Thomas Alva Edison (February 11, 1847 – October 18, 1931) is considered one of the greatest inventors of all time. Innovative and daring, he secured over one thousand patents. His most memorable innovation the commercial light bulb. This is what made electric lighting a possible. When asked what it took him to accomplished this feat he responded, “I didn’t fail ten thousand times, I found ten thousand ways that it didn’t work.”
The commercial light bulb, his iconic achievement, was marked with countless hardships and challenges. A popular misconception is that Edison invented the light bulb; light bulbs already existed, but Edison made them practical. Before Edison, light bulbs were prone to overheating and burning out in mere seconds. Incandescent light bulbs work by heating a thin filament via an electric current which then emits light. Because of the heat required, filaments would quickly burn up in the presence of oxygen and some materials used couldn’t handle the heat. To top it off, Edison had competitors who worked tirelessly to make a practical light bulb.

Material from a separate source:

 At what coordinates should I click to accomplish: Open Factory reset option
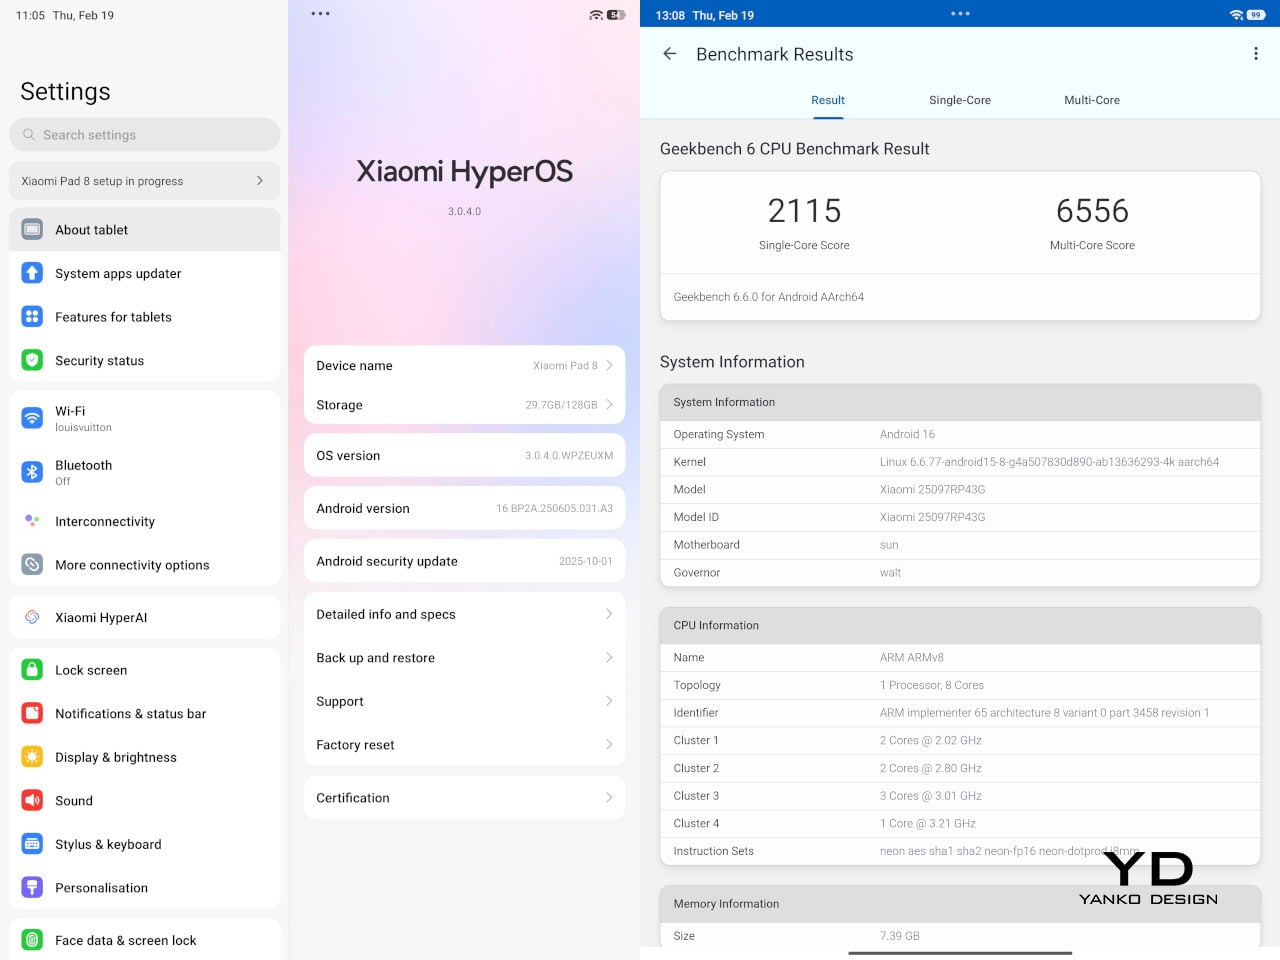(x=464, y=745)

Racing against better trained men, Edison attempts what they didn’t. He moved away from metallic filaments and experimented with practically anything, from horse hair to cotton thread to bamboo. Crazy? It worked. A cotton thread coated in carbon could last for over 13 hours. His next innovation, the bamboo filament, lasts 1200 hours making the light bulb practical.
Edison faced many challenges. Not only did the light bulb have high requirements, he also faced competitors who, on face value, could easily outstrip him. What gave him the edge?

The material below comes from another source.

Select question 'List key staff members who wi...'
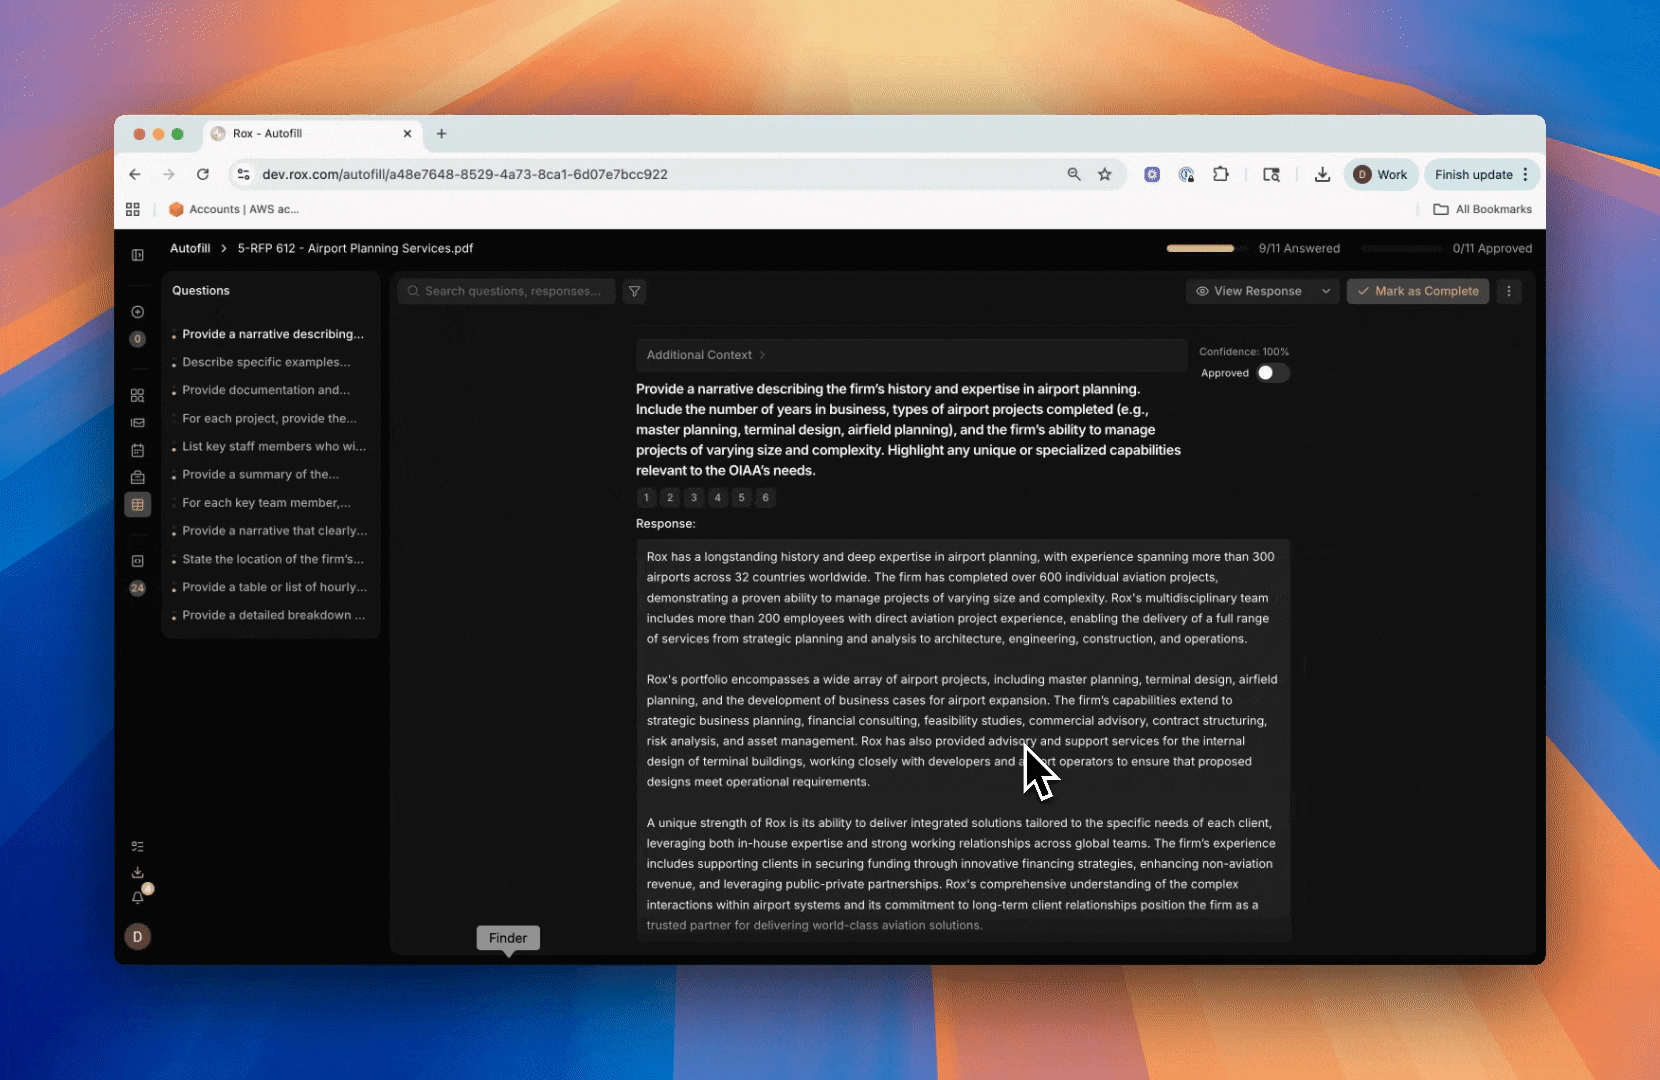 click(274, 446)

He didn’t give up. Even though he failed ten thousand times, he didn’t give up. His determination and perseverance made it happen.
He didn’t let failures be failures, each of his failures was a learning experience. A failed test gave insight on what needed improvement. Hence he didn’t fail ten thousand times, he found ten thousand ways it didn’t work.
The creation of the practical light bulb lead to a new industry that Edison pioneered: electricity. With increasing demand for safer electric light and robust electric power, Edison founded the Edison Electric Light company which became General Electric.